> I don't _hate_ them or anything. They are super solid tools and I have derived a lot of value out of them in a previous life. But they leave a lot of room for overly clever humans to abuse them and make life hard for the next guy. Which is exactly how I was exposed to them, dozens of times.
I don't understand why many people on here say "humans", instead of people. It sounds like you are talking as if you are a grey alien on a space ship somewhere.
What you are complaining about is abuse of tools/language features. This can happen in any language and/or tools.
That doesn't mean the tool itself is bad.
> Help me understand the actual technical criticism buried in the "worm its way everywhere", please. And in the
"it's good for CV/Resume padding" statement as well.
They are self explanatory. I don't like it when someone does this stupid game of not understanding common idioms.
> It's a strange thing to say and it smells like a personal vendetta which is weirdly common on HN about Rust and to this day I have no idea why even though I have asked many people directly.
It isn't. What typically happens is that a tool lets call it "Y" get used everywhere to the point where you cannot use "X" without "Y".
Ruby used to get used for CV padding. I used to work in a Windows/.NET shop and someone wrote a whole service using Ruby on Rails in a Suse Linux. That person left and got a job doing Rails shortly after.
> Rust has objective technical merits and many smart devs have documented those in their blogs -- journeys on rewrites or green-field projects, databases, network tools (like OP), and even others. Big companies do studies and prove less memory safety bugs over the course of months or years of tests.
Just because <large company> does something and says something is true doesn't mean it is or is suitable for everyone or it is actually true.
I have worked at many <large corps> as a contractor and found that the reality presented to the outside world is very different to what is actually happening in the building.
e.g.
I was working at a large org that rewrote significant portions of their code-base in new language instead of simply migrating their existing code-base to a new runtime.
I made plenty of money as a contractor, but it was a waste resources and the org lost money for 3 years as a result.
BTW they never fully transitioned over to the new code-base.
Company blogs and press releases will say it was a success. I know for a fact it wasn't.

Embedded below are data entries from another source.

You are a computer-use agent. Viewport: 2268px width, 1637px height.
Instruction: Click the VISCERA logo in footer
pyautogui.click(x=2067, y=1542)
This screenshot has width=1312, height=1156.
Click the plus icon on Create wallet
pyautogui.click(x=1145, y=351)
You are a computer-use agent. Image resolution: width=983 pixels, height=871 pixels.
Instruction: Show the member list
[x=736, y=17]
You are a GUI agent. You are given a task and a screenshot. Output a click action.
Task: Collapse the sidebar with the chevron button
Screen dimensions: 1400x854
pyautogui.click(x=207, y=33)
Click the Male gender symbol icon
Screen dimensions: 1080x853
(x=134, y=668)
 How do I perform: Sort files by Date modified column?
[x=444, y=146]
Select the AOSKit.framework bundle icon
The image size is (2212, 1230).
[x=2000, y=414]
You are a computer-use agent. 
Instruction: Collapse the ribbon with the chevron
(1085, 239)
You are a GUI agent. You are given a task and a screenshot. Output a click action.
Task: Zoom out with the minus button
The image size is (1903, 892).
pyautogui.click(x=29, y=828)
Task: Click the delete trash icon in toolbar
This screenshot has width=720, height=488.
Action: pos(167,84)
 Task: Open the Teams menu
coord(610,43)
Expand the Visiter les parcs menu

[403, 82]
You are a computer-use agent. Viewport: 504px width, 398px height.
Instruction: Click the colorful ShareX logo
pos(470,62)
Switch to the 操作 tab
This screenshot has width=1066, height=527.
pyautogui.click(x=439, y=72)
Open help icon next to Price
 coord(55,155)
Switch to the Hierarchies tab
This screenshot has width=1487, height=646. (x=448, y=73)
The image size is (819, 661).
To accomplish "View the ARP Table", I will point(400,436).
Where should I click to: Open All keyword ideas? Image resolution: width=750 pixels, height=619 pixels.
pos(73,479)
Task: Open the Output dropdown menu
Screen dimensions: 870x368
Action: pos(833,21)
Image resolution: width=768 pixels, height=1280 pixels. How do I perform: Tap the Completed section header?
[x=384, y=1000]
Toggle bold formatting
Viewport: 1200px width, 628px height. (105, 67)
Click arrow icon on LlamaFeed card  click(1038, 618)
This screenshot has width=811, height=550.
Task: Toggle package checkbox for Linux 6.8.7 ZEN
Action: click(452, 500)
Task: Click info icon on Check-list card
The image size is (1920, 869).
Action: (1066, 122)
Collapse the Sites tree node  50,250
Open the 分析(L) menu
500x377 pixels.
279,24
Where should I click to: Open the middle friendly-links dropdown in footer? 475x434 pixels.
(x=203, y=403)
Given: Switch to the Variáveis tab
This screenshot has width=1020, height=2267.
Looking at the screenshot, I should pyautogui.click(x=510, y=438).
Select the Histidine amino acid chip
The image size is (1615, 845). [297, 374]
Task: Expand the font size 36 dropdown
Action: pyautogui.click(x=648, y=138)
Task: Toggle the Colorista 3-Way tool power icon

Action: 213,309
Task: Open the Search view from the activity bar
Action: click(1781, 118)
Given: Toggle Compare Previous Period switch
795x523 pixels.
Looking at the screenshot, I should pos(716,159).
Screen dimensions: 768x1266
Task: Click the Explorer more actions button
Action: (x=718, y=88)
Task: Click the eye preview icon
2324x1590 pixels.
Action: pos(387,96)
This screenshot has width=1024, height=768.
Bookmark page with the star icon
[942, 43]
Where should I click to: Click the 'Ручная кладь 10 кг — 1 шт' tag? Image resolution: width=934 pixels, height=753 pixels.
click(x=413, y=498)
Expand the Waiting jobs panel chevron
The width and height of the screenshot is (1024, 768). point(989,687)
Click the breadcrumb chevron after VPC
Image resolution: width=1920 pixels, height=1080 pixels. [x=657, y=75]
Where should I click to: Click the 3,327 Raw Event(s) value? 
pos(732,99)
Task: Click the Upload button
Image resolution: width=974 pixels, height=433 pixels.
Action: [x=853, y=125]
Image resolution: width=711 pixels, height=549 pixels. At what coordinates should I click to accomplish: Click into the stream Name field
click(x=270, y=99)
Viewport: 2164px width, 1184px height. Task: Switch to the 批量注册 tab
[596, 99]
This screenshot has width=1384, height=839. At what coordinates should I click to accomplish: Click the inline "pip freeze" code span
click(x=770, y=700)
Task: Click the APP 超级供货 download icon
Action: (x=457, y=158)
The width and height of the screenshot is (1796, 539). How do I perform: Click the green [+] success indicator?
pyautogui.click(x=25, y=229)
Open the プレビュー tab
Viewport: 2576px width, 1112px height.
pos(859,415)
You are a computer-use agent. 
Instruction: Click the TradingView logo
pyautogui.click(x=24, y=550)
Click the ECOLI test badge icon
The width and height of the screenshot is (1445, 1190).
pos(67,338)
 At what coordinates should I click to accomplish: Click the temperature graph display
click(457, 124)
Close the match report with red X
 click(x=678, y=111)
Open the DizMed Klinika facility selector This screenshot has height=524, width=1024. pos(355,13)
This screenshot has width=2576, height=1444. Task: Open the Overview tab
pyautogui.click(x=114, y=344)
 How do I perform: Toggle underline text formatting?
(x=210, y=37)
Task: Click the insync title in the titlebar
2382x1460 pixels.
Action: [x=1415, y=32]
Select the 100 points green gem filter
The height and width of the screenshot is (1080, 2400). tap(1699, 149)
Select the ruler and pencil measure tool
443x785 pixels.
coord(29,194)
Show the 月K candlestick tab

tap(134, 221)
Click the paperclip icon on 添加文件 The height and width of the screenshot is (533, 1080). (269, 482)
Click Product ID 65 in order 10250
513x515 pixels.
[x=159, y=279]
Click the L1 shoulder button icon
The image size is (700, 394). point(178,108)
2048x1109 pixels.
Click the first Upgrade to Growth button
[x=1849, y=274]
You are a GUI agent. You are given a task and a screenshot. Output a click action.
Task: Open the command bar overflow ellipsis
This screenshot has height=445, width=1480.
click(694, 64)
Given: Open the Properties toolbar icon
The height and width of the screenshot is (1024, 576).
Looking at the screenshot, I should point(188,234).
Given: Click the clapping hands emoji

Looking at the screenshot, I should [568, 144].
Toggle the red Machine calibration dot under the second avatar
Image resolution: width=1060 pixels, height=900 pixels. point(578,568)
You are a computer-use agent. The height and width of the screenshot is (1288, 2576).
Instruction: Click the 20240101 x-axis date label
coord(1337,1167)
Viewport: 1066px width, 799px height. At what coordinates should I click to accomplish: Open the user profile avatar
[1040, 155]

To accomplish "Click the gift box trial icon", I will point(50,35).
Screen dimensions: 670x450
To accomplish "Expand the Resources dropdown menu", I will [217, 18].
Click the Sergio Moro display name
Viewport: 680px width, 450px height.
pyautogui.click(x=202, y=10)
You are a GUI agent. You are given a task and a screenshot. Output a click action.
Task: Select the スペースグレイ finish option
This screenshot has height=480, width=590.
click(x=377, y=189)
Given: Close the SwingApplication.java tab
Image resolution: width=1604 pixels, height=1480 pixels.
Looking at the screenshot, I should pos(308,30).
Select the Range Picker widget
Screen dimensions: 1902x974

> The Linux kernel devs (not unanimously) have agreed that Rust should no longer have experimental status there recently -- and people are starting to write Linux drivers in Rust and they work.
So I will need any additional toolchain to build Linux drivers. This is what is meant by "worming its way in". I have done a LFS build and it takes a long time to get everything built as it is.
> I am honestly not sure what would satisfy the people who seem to hate Rust so passionately. I guess it announcing full disband and a public apology that it ever existed? Yes this is a bit of a sarcastic question but really, I can't seem to find a place on the internet where people peacefully discuss this particular topic.
You are making assumptions that I hate Rust. I don't. I just don't care for it.
What I do hate is hype and this constant cycle of the IT industry deciding that everything has to be rewritten again in <new thing> because it is trendy. I have personally been through it many times now, both as an end user and as a developer making the transition to the <new thing>.